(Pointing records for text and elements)

--- --- ---

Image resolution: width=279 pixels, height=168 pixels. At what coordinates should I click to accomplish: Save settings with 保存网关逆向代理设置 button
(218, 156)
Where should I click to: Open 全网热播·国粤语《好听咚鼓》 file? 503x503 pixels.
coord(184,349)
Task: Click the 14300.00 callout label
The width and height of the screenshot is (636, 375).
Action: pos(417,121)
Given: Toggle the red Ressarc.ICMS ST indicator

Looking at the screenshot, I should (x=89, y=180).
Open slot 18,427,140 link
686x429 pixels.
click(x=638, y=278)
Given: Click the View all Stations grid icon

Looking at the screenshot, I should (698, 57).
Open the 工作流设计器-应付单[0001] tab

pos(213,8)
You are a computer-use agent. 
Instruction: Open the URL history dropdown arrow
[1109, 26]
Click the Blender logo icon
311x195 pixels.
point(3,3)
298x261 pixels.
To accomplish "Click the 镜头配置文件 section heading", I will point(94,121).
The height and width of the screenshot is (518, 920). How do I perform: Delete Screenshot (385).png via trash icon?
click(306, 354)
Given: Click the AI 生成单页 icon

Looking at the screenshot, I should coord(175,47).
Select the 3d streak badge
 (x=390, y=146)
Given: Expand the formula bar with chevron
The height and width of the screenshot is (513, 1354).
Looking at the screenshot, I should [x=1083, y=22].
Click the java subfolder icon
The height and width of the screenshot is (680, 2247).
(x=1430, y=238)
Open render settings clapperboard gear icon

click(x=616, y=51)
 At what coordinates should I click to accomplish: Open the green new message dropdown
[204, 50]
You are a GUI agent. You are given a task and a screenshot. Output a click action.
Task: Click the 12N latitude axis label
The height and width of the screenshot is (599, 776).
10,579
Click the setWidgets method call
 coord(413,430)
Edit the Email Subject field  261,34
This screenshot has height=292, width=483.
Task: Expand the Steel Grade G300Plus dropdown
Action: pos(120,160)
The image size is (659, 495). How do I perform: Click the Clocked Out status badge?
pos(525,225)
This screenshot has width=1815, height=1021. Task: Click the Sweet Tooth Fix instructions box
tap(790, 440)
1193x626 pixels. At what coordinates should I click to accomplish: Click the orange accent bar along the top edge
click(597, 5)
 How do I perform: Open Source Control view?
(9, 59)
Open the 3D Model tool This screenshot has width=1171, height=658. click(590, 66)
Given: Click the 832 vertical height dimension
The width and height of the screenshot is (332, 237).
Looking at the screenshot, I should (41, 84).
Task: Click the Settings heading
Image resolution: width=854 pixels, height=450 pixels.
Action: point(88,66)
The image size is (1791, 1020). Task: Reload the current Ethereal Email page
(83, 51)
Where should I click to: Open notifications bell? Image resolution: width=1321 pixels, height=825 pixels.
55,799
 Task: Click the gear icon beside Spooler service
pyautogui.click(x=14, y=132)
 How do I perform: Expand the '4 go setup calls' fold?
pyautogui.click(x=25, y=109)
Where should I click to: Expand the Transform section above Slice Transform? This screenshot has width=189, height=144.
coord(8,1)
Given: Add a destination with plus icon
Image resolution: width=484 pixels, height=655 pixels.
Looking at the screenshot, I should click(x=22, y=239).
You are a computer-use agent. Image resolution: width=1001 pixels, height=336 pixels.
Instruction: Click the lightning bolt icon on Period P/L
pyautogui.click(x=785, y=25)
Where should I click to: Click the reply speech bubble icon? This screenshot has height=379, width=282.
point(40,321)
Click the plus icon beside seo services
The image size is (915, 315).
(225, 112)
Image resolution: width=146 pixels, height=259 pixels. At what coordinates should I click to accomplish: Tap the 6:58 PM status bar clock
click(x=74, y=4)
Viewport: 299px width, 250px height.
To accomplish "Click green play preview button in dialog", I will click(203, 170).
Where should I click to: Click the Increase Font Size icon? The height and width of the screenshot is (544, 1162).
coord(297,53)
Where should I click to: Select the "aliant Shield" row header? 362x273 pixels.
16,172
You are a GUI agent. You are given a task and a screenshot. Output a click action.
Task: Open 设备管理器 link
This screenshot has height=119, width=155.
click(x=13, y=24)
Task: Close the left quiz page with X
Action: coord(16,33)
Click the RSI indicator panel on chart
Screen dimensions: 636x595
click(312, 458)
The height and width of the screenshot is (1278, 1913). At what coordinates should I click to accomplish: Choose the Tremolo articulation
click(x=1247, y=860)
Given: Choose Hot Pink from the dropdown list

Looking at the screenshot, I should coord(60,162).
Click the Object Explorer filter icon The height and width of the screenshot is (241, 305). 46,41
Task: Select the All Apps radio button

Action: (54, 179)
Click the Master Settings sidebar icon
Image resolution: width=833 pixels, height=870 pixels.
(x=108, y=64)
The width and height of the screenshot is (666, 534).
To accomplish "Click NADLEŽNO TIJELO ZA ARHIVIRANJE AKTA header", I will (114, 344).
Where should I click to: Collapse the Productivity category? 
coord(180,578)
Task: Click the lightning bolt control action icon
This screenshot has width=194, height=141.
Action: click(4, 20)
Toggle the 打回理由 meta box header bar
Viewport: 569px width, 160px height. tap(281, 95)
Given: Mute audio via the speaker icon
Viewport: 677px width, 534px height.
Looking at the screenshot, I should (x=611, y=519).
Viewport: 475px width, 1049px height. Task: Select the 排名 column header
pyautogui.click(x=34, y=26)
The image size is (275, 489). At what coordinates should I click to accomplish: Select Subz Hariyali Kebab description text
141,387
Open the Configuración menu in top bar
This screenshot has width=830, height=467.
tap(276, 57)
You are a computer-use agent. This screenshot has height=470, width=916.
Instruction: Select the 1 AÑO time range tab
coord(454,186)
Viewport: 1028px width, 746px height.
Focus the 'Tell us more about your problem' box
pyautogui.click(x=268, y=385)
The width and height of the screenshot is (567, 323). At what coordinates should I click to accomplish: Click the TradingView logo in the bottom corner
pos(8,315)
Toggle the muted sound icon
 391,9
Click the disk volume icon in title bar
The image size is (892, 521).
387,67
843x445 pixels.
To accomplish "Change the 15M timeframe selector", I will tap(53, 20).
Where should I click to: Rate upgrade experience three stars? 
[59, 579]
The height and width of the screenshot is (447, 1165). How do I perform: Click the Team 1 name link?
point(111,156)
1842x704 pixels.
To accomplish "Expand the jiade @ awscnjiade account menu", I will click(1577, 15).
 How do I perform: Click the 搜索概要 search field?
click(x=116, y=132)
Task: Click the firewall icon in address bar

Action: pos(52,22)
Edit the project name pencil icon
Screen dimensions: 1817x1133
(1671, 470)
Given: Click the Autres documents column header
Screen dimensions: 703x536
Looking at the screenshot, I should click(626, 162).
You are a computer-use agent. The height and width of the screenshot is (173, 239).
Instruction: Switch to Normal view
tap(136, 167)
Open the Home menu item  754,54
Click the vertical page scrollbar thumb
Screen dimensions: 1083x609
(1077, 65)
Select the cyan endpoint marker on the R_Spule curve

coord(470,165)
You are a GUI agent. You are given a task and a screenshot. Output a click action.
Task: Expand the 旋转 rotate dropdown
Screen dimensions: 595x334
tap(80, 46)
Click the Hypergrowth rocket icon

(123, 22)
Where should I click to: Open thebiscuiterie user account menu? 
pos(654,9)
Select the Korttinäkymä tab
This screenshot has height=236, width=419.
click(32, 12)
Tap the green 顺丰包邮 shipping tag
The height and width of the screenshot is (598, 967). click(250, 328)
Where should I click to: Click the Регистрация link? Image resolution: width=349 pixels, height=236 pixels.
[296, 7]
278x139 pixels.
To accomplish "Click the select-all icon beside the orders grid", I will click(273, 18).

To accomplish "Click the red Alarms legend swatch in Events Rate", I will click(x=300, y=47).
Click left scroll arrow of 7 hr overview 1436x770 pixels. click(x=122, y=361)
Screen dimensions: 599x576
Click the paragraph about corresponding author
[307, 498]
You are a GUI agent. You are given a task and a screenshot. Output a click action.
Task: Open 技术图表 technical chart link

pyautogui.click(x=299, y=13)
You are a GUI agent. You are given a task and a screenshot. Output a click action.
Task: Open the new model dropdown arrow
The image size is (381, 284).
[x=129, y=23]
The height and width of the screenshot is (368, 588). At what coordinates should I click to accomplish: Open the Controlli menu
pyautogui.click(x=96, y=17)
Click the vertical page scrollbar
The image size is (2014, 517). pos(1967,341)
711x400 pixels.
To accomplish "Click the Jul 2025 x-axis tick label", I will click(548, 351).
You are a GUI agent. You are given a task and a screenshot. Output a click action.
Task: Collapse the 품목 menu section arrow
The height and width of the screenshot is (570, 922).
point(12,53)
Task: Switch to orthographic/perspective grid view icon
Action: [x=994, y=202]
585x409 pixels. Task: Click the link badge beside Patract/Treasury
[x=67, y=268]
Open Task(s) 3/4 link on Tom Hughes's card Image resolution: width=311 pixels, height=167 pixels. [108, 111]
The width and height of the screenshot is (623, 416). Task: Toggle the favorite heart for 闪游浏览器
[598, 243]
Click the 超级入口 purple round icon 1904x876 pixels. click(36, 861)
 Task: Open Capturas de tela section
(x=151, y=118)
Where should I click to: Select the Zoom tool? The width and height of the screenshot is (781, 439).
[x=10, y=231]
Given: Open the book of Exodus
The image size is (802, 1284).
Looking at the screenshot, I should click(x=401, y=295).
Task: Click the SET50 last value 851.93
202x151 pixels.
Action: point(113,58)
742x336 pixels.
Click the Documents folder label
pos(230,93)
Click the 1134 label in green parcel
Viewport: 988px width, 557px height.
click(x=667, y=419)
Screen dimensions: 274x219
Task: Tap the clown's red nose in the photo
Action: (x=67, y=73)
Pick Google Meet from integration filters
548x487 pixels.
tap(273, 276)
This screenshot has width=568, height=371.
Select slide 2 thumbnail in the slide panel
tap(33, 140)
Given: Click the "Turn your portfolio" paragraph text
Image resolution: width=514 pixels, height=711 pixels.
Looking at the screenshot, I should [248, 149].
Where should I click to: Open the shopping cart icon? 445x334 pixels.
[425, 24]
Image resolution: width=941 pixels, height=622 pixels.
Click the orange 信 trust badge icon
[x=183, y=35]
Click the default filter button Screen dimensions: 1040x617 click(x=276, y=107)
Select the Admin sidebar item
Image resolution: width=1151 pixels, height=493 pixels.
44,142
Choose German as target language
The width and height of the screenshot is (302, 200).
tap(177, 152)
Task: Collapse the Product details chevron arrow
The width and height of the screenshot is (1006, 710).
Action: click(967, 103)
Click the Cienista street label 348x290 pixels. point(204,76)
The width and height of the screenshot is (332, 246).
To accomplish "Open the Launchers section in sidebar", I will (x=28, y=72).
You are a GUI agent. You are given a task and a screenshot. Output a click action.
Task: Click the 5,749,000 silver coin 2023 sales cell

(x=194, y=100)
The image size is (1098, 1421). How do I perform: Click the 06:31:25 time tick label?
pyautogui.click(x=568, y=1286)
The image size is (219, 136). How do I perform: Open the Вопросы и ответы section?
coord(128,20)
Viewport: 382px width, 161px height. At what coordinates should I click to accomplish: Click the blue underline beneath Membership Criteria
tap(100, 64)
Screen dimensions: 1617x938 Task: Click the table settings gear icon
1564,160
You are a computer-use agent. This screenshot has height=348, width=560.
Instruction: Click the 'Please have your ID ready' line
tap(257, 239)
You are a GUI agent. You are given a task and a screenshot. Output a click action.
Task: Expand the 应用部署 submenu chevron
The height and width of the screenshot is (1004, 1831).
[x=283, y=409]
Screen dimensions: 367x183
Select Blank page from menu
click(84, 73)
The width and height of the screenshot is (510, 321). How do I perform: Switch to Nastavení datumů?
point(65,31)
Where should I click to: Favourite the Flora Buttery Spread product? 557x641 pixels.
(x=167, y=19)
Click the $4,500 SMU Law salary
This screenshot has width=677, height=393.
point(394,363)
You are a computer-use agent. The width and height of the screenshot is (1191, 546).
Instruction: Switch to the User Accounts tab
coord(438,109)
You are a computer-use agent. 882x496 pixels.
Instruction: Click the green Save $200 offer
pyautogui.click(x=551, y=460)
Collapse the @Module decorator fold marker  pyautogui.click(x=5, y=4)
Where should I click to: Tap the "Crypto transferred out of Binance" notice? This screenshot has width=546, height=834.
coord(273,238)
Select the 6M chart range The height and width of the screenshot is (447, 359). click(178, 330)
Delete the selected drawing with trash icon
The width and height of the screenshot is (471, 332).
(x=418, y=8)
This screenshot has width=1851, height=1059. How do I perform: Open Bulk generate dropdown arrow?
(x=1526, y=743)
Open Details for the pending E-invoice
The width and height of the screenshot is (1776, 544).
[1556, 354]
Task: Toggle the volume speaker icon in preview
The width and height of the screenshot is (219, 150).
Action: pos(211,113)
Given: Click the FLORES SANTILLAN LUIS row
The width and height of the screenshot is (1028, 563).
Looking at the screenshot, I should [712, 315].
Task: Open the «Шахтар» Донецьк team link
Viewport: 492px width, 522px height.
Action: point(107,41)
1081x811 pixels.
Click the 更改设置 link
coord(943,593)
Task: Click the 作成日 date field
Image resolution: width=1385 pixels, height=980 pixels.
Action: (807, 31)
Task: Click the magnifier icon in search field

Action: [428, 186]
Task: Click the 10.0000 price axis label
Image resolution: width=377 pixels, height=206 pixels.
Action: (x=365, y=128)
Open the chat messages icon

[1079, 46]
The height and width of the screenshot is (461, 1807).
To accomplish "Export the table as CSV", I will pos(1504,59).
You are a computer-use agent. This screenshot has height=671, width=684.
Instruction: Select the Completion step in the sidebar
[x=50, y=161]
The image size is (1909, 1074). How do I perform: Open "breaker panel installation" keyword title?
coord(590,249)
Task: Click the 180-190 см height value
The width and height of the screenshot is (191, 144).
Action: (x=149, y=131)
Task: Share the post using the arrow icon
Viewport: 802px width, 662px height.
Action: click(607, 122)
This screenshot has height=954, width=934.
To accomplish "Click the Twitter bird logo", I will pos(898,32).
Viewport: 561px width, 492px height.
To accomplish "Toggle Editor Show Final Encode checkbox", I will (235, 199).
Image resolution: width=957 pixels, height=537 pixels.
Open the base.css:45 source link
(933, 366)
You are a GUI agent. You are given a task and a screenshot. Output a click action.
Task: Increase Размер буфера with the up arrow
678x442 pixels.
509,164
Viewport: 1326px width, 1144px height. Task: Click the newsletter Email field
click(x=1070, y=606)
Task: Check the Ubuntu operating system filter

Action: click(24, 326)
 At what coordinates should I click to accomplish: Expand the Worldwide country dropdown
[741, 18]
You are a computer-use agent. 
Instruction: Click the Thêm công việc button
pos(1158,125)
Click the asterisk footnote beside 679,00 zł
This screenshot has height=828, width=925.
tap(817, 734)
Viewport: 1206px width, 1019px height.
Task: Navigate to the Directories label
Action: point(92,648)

--- --- ---

* [Instructions for the task]:
Write out the lines above word for word, from the line with "Given: Mute audio via the speaker icon" up to and including the line with "tap(276, 57)".

* [Problem solution]:
Given: Mute audio via the speaker icon
Viewport: 677px width, 534px height.
Looking at the screenshot, I should (x=611, y=519).
Viewport: 475px width, 1049px height. Task: Select the 排名 column header
pyautogui.click(x=34, y=26)
The image size is (275, 489). At what coordinates should I click to accomplish: Select Subz Hariyali Kebab description text
141,387
Open the Configuración menu in top bar
This screenshot has width=830, height=467.
tap(276, 57)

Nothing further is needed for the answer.